# sweet potato fries



## devilnuts (Mar 5, 2007)

Hello,

I have tried to make sweet potato fries twice, and I cannot get them to crisp up the way I would like.

Can anyone tell me how to get crispy fries from baking? I really dont want to deep fry these things, but I can't figure out what I'm doing wrong.


----------



## theswedishchef (May 30, 2007)

We make these at my work and our recipes tells us to bake them untill tender. When they are cooled off and put into our chef's case they become limp and soggy like. I think frying may be the only option. I havent tried this personally but would like some feedback on how this works out.


----------



## texastoast (May 5, 2007)

This is just an idea. I know when I have made french fries from potatoes I have frozen them before frying and they came out crispier. Maybe it would work with sweet potatoes.


----------



## shipscook (Jan 14, 2007)

I make sweet tater fries a lot and even fried, they don't stay crisp. This was discussed on another forum and seemed to be the way it is.
They cook quickly in the fryer because of the sugar, so just make small batches or in my case cook to order.

Maybe some one else has an idea???


----------



## phatch (Mar 29, 2002)

It's always amazed me that for how hard a raw sweet potato is that it is so soft and moist when cooked. 

You need to get rid of some of that moisture before frying is my guess. Maybe par bake them first at a medium low temp to drive out some moisture? Or maybe press them on some paper towel lined baking sheets? 

Phil


----------



## dc sunshine (Feb 26, 2007)

I found this recipe for Sweet Potato chips that are baked with no fat which has some handy hints for drying out the potatoes - not sure if its exactly what you're after but worth a look

Oven Baked Sweet Potato Chips Recipe | Recipezaar

They're more like crisps/game chips I think, could be served hot or cold.

Then there's this one that seems to have some praise from users, as long as you don't overload the tray

Unfried Sweet Potato Fries Recipe | Recipezaar

Good Luck! Let us know how it goes


----------



## cacook (Jan 18, 2006)

I don't know if it's possible. Even when cooked in the fryer, you have to practically overcook/burn them to get them crispy, and they don't stay that way for long. My suggestion would be to blanch them in water first, then throw them in the oven at high heat...ie: 450+.


----------



## blueicus (Mar 16, 2005)

I think it's an unfortunate reality of sweet potatoes that they do not crisp up in the same way as a russet or yukon gold.

However, I have seen places that use some dredging in order to keep the potatoes exterior crisp after frying. Perhaps that's a good solution (unless you don't like your fries to have a thin coating)?
*-*-*
### WRITTEN EXERCISE 1
In the sweet potato fries thread, swap "deep fry" for "pan fry" and write out the passage starting at "## devilnuts (Mar" and ending at "I'm doing wrong.".

### SUPPLIED DATA
*-*-*
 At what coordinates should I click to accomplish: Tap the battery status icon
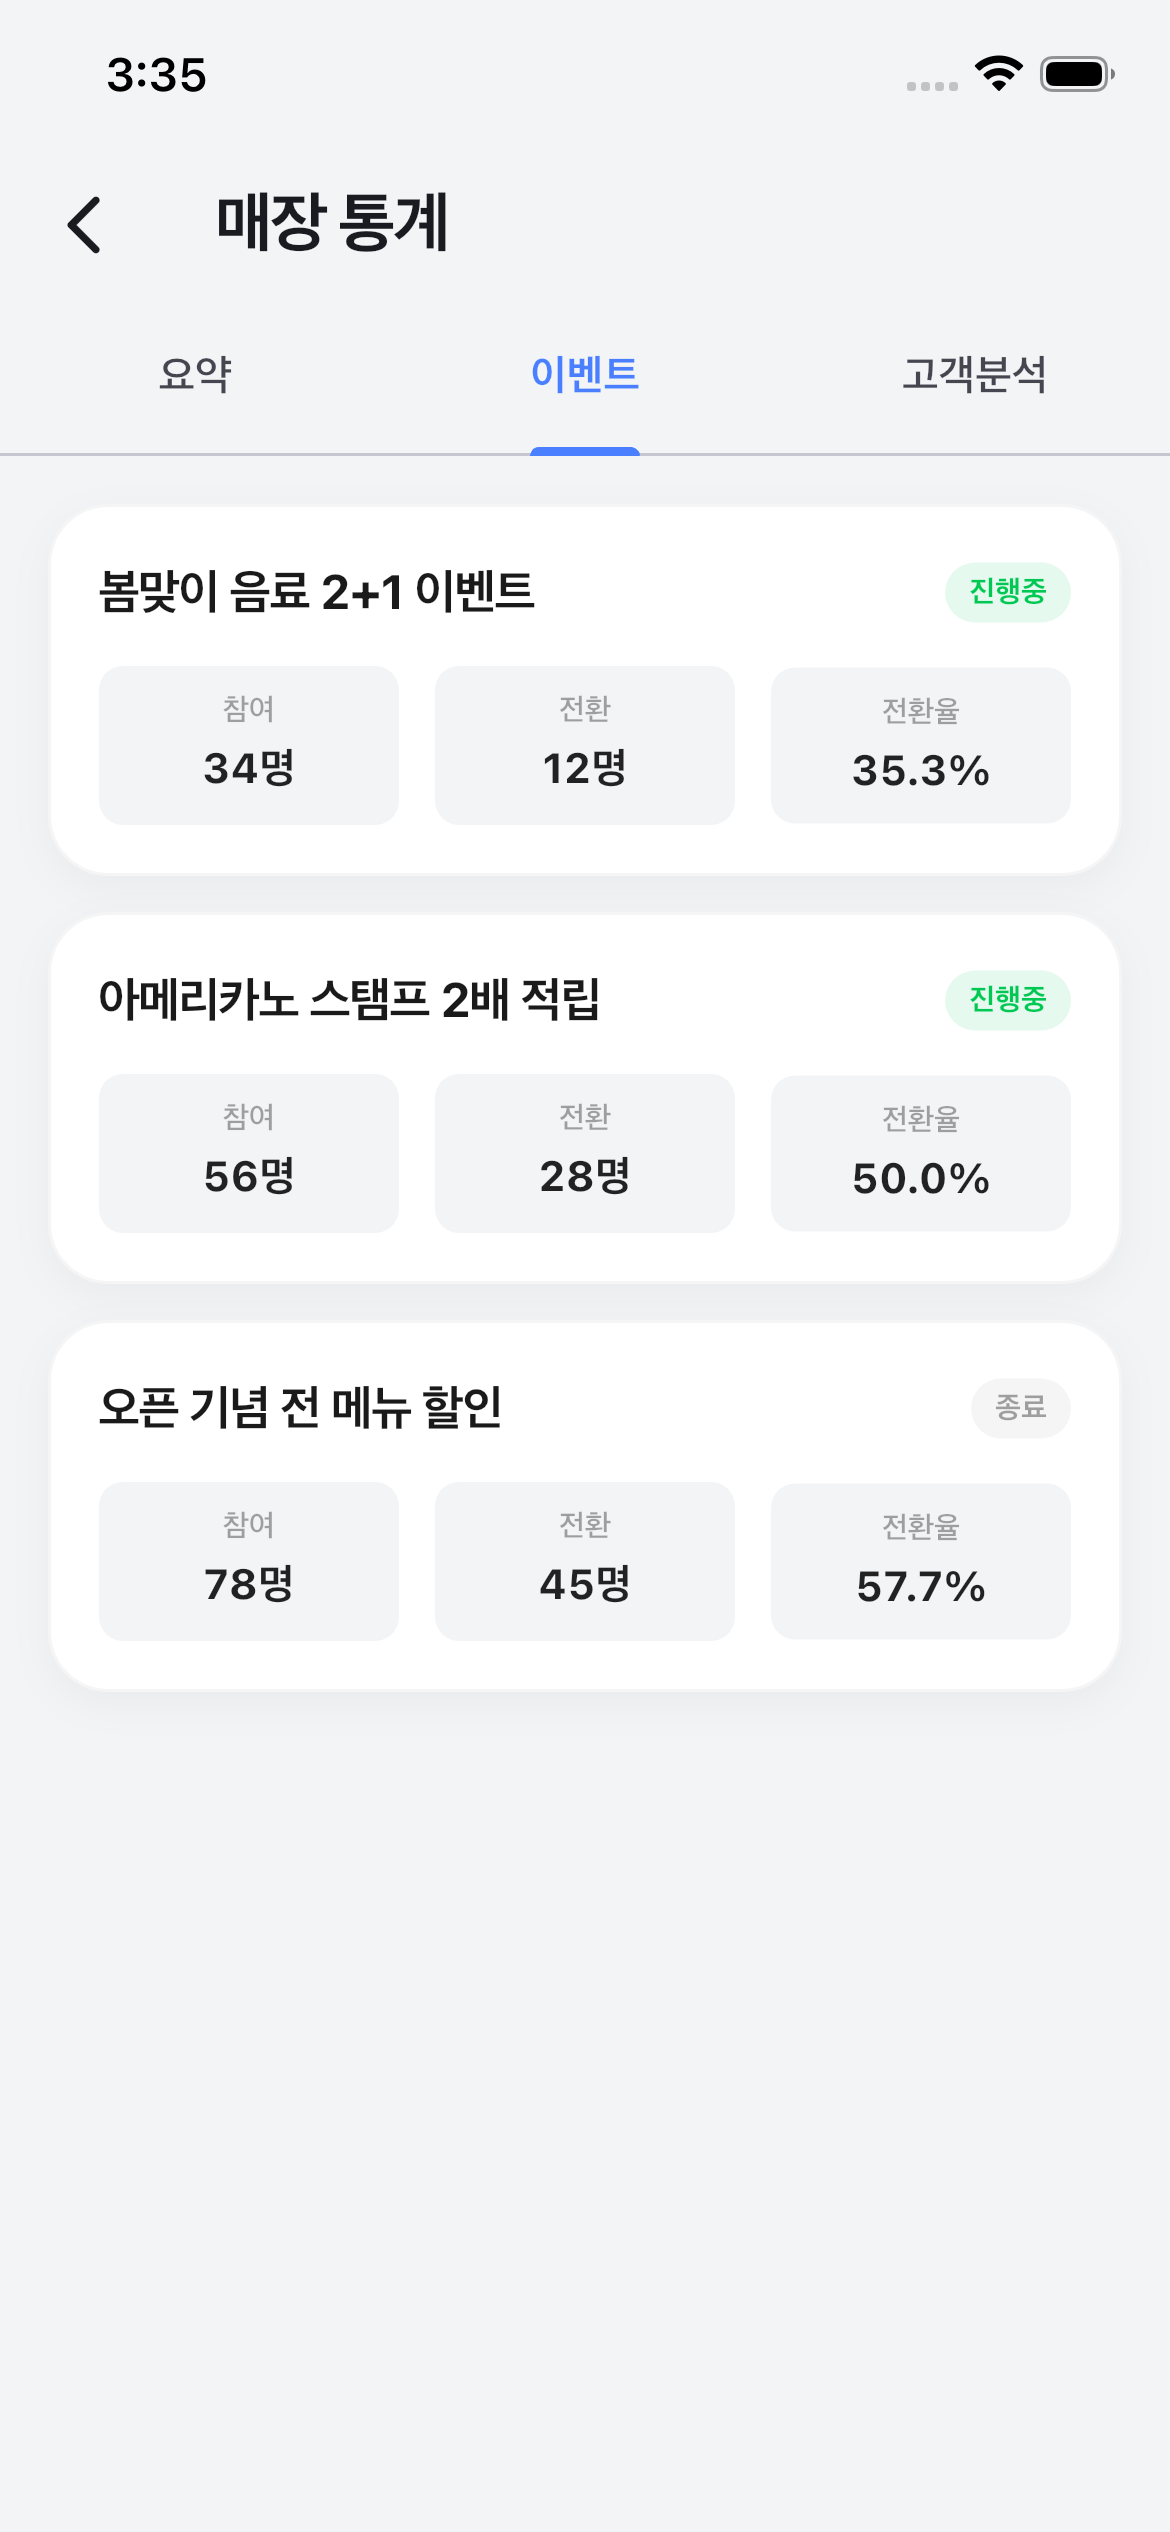tap(1076, 74)
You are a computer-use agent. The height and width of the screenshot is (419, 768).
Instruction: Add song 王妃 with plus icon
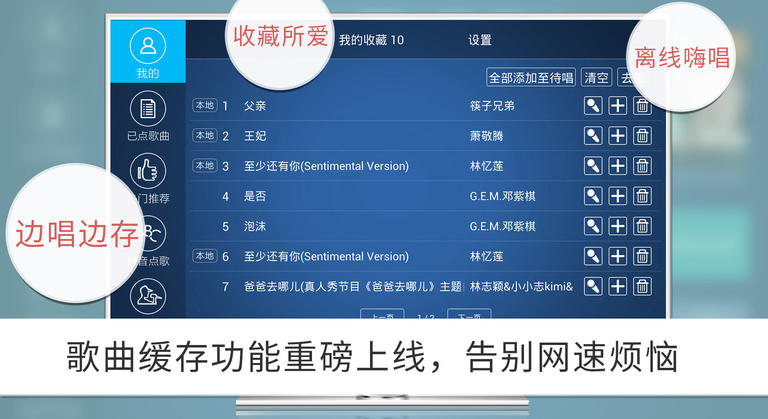[617, 136]
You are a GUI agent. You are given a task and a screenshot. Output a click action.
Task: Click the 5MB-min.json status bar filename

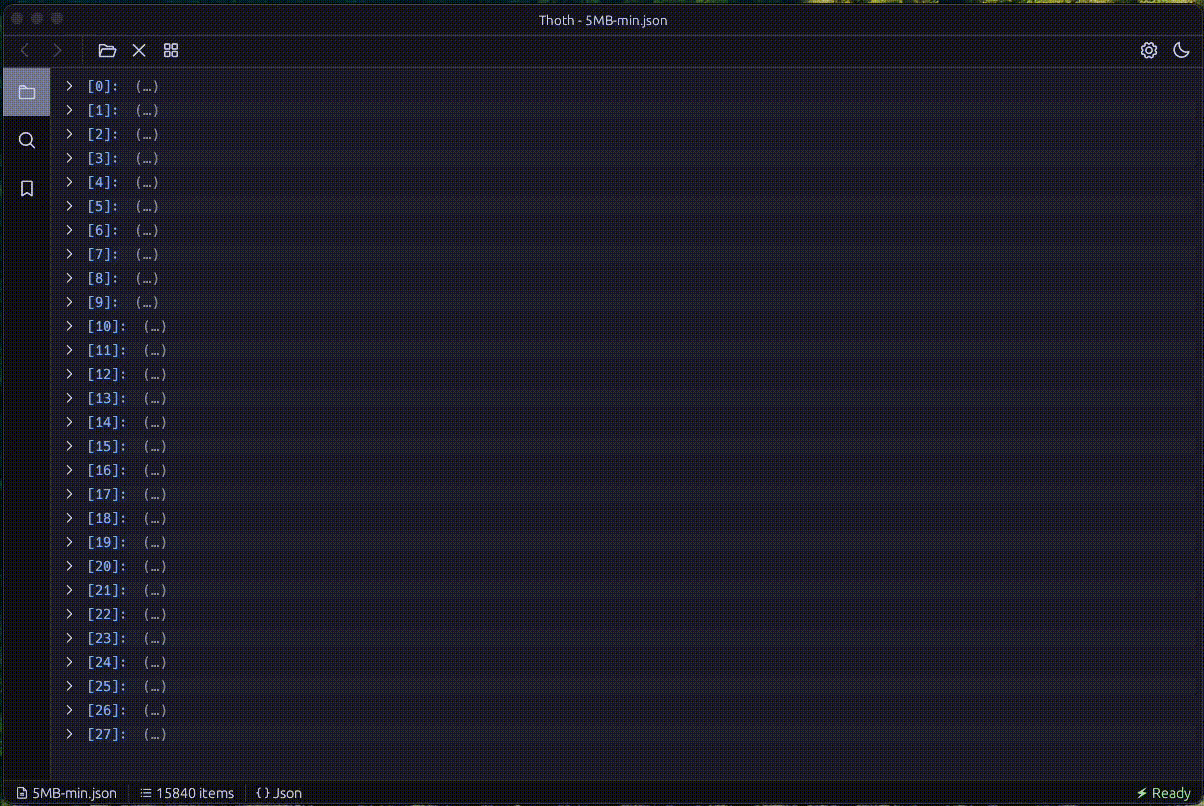click(67, 793)
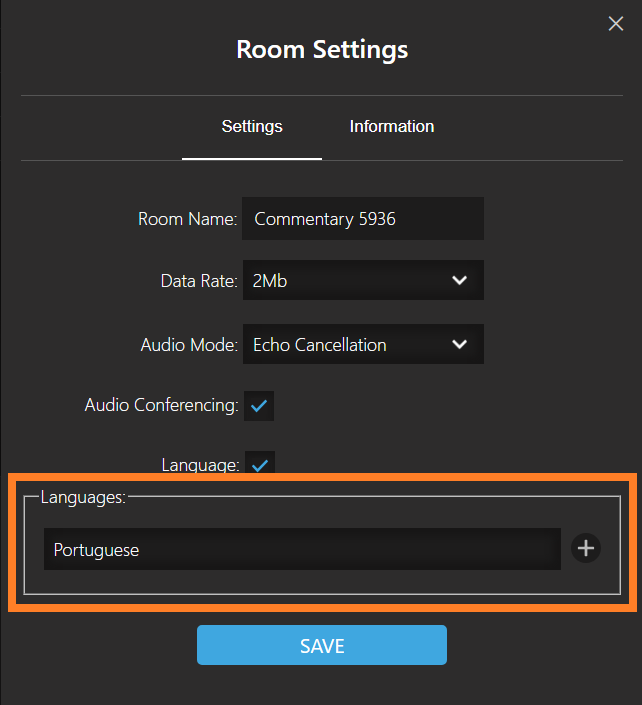
Task: Click the Room Settings title
Action: click(322, 49)
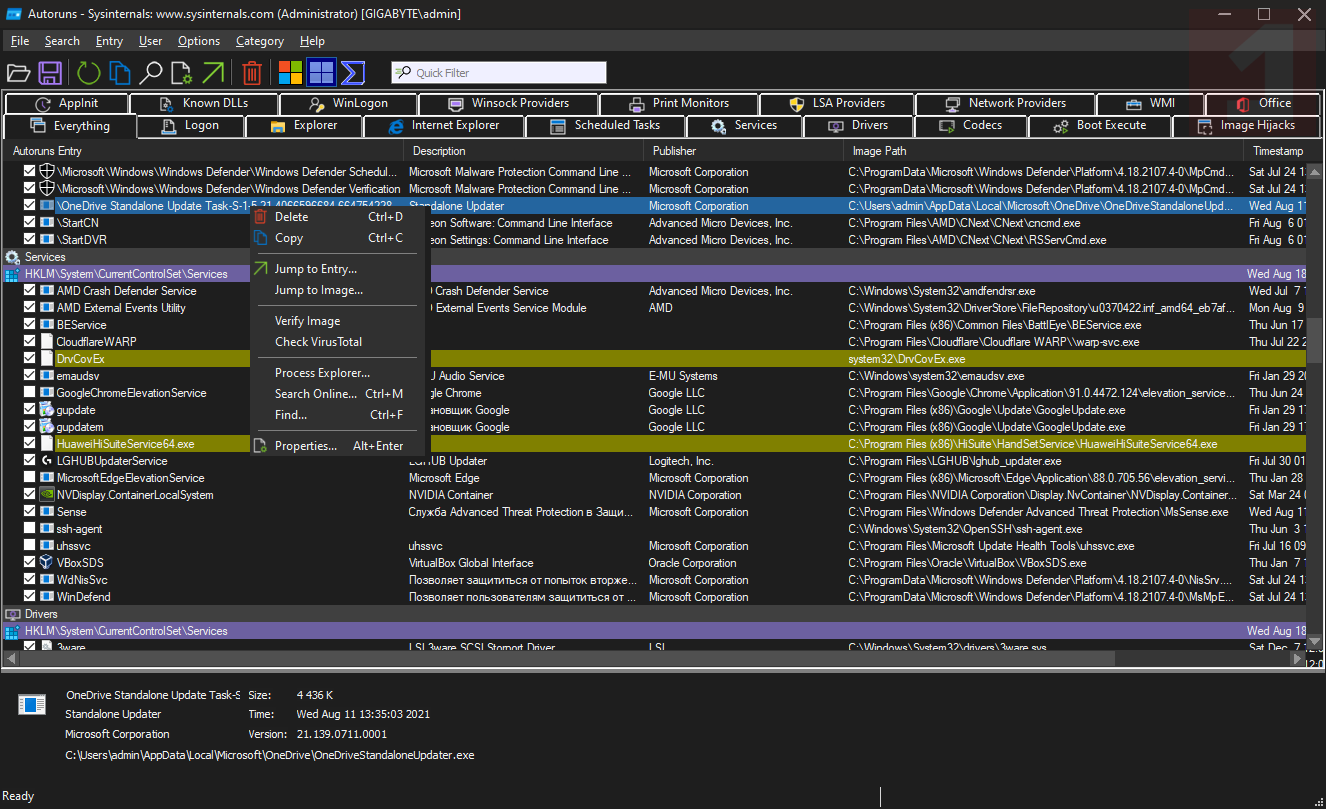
*-*-*
### WRITTEN EXERCISE 2
Turn the listing lines into a JSON list of strings, one string per line and no blank lines. Start at the line containing "You are a GUI", end with the last line of the listing, include both of those lines, and leave the pictures out of the answer.

### FULL RESPONSE 1
## devilnuts (Mar 5, 2007)

Hello,

I have tried to make sweet potato fries twice, and I cannot get them to crisp up the way I would like.

Can anyone tell me how to get crispy fries from baking? I really dont want to pan fry these things, but I can't figure out what I'm doing wrong.

### FULL RESPONSE 2
[
  "You are a GUI agent. You are given a task and a screenshot. Output a click action.",
  "Task: Click the 5MB-min.json status bar filename",
  "click(67, 793)",
  "Task: Click the Room Settings title",
  "Action: click(322, 49)"
]